본문 바로가기

Data Science/Scikit-Learn

[Sklearn] Transforming Columns by its Type

1. What is ColumnTransformer?

The scikit-learn library has special function called 'ColumnTransformer'. It applies transformers to columns of an array or pandas DataFrame.

 

This estimators allows different columns or column subsets of the input to be transformed separately and the features generated by each transformer will be concatenated to form a single feature space. This is useful for heterogeneous or columnar data, to combine several feature extraction mechanisms or transformations into a single transformer.

 

2. How to use ColumnTransformer?

ColumnTransfomer

  • sklearn.compose.ColumnTransfomer(transformers, *, remainder='drop', ...)
  • Parameters
    • transformer : list of tuples
      • name : Like in Pipeline and FeatureUnion, this allows the transformer and its parameters to be set using set_params and searched in grid search.
      • transformer : Estimator must support fit and transform. (e.g. MinMaxScaler, StandardScaler, OneHotEnocder, ...)
      • columns : Indexes the data on its second axis. Integers are interpreted as positional columns, while strings can reference DataFrame columns by name.

 

# Select categorical columns with relatively low cardinality (convenient but arbitrary)
categorical_cols = [cname for cname in X_train_full.columns if X_train_full[cname].nunique() < 10 and X_train_full[cname].dtype == 'object']
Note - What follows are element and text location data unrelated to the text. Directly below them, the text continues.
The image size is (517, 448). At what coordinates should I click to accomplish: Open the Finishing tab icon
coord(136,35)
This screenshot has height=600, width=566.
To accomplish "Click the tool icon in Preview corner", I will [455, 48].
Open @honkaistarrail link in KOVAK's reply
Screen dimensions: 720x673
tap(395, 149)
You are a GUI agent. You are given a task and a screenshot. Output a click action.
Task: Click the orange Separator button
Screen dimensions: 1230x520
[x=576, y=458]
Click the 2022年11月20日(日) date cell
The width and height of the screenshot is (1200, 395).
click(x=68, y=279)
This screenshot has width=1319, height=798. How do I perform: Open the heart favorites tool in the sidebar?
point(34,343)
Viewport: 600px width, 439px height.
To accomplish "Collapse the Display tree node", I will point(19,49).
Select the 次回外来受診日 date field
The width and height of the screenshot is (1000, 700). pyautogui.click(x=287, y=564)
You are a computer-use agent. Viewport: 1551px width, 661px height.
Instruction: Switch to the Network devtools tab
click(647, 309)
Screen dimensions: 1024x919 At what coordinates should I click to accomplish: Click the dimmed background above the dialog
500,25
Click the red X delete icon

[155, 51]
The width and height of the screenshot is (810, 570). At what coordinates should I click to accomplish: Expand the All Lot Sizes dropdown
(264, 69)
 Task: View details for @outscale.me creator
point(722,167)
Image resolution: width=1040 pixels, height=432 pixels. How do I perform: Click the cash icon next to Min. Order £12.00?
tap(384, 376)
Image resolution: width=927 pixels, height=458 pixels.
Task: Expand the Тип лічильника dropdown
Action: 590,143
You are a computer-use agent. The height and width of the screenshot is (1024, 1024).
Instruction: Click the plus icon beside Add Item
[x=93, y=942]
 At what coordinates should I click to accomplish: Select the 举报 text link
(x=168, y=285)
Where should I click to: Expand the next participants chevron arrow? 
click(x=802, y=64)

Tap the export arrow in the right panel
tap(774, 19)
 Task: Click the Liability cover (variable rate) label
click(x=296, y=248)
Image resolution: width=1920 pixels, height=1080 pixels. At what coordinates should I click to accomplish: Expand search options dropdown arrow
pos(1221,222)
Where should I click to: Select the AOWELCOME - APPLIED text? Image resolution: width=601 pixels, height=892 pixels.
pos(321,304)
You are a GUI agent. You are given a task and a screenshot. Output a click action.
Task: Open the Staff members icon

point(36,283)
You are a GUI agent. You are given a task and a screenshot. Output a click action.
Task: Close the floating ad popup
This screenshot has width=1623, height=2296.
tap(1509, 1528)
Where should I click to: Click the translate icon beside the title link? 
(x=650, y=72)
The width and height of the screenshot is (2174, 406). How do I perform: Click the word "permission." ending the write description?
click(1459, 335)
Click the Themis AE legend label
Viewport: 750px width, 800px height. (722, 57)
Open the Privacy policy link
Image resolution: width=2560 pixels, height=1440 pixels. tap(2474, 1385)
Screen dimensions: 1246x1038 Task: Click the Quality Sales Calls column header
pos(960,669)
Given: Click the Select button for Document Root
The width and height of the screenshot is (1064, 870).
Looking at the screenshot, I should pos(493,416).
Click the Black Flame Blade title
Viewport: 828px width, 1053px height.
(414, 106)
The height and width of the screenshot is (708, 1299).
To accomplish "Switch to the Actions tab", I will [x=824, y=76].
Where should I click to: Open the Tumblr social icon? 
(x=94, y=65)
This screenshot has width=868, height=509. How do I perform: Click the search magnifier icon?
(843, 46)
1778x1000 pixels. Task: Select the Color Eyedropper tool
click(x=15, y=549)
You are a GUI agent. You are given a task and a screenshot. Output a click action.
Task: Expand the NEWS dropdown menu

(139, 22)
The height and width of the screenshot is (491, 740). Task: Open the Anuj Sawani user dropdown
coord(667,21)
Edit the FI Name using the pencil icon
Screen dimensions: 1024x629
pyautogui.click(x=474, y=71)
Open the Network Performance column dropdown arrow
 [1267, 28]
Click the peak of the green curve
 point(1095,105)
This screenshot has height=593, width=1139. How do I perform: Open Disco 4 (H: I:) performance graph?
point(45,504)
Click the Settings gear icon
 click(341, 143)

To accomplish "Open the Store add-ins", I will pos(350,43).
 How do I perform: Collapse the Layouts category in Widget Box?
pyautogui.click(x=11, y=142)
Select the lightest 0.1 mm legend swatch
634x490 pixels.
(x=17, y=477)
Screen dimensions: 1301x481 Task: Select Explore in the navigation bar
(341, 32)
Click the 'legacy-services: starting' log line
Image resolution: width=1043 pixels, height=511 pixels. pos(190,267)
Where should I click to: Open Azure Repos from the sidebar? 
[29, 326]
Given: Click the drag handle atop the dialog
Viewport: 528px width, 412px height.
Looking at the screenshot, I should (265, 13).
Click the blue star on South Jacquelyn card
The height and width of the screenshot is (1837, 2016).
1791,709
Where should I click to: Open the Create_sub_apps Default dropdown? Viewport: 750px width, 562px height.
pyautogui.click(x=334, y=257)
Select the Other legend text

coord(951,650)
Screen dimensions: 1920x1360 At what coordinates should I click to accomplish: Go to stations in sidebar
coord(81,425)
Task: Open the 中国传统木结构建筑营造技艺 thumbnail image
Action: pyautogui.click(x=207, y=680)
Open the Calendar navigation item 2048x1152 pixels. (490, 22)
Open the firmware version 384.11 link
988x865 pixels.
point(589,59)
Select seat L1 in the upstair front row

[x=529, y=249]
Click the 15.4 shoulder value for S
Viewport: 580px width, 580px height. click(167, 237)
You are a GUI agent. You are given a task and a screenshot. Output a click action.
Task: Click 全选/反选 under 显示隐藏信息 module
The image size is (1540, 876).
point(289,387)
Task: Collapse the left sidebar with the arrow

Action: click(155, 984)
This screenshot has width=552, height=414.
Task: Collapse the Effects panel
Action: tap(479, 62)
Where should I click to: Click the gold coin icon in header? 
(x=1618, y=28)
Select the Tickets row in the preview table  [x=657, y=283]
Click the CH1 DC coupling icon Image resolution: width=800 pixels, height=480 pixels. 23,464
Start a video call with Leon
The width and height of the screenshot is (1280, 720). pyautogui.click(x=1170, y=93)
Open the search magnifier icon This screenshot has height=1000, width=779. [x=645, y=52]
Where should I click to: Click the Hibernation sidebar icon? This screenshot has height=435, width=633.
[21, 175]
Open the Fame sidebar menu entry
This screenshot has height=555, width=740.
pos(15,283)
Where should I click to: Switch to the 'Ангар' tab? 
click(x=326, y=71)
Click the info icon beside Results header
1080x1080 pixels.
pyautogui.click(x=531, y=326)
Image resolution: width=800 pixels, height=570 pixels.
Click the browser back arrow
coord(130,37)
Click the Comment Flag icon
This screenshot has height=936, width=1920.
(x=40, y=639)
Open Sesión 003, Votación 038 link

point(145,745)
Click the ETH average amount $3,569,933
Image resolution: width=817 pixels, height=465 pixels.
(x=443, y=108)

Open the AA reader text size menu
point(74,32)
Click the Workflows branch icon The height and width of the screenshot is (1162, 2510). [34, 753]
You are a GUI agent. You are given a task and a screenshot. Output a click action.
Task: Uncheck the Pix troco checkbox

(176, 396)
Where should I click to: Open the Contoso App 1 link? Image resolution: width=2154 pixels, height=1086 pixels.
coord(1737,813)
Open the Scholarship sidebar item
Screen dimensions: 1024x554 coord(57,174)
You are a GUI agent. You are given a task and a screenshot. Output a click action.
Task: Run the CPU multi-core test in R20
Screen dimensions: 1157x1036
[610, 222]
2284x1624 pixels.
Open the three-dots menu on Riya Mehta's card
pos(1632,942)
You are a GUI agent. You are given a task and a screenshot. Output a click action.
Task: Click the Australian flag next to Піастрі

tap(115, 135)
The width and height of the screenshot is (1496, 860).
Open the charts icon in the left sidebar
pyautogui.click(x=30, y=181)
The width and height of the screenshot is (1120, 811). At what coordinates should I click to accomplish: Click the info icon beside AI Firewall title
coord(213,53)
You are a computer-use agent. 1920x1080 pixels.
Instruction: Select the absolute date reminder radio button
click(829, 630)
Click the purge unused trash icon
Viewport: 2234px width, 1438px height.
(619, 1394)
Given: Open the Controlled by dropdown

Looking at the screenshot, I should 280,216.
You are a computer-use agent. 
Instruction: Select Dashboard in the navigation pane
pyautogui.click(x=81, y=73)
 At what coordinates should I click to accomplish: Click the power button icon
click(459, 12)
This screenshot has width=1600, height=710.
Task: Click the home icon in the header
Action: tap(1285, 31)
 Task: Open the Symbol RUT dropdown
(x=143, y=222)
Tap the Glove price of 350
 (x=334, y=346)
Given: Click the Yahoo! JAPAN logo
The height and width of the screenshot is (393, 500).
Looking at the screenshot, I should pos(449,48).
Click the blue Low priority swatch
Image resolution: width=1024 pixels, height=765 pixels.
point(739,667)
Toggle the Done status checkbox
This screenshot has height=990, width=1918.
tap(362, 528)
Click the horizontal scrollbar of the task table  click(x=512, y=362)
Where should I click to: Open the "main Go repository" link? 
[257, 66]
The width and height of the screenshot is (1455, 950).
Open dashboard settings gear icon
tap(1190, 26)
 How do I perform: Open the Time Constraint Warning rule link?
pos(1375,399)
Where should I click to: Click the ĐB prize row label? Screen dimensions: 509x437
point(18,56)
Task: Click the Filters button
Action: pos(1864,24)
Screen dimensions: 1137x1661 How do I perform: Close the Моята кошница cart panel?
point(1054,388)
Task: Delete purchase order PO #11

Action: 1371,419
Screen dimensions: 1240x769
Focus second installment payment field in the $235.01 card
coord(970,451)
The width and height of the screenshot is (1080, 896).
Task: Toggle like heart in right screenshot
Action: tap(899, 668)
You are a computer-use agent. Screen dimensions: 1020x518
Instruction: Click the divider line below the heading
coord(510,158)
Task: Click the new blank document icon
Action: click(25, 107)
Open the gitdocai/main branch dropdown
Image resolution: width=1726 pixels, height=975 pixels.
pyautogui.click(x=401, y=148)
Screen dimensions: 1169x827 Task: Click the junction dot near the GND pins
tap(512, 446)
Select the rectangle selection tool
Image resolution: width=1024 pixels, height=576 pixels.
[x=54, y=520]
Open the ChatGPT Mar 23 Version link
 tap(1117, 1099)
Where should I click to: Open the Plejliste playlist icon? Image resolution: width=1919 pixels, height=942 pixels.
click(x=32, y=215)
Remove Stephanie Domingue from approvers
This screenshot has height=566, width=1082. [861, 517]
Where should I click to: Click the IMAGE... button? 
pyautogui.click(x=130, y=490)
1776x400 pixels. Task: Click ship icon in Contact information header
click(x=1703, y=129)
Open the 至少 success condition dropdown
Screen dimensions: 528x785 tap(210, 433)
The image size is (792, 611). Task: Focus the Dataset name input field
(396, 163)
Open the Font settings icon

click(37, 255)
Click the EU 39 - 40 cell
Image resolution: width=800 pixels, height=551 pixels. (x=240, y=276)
# Select numerical columns
numerical_cols = [cname for cname in X_train_full.columns if X_train_full[cname].dtype in ['int64', 'float64']]

# Import libraries 
from sklearn.compose import ColumnTransformer
from sklearn.pipeline import Pipeline
from sklearn.impute import SimpleImputer
from sklearn.preprocessing import OneHotEncoder

# Preprocessing for numerical data
numerical_transformer = SimpleImputer(strategy = 'constant')

# Preprocessing for categorical data
categorical_transformer = Pipeline(steps = [('imputer', SimpleImputer(strategy = 'most_frequent')),
                                            ('onehot', OneHotEncoder(handle_unknown = 'ignore'))])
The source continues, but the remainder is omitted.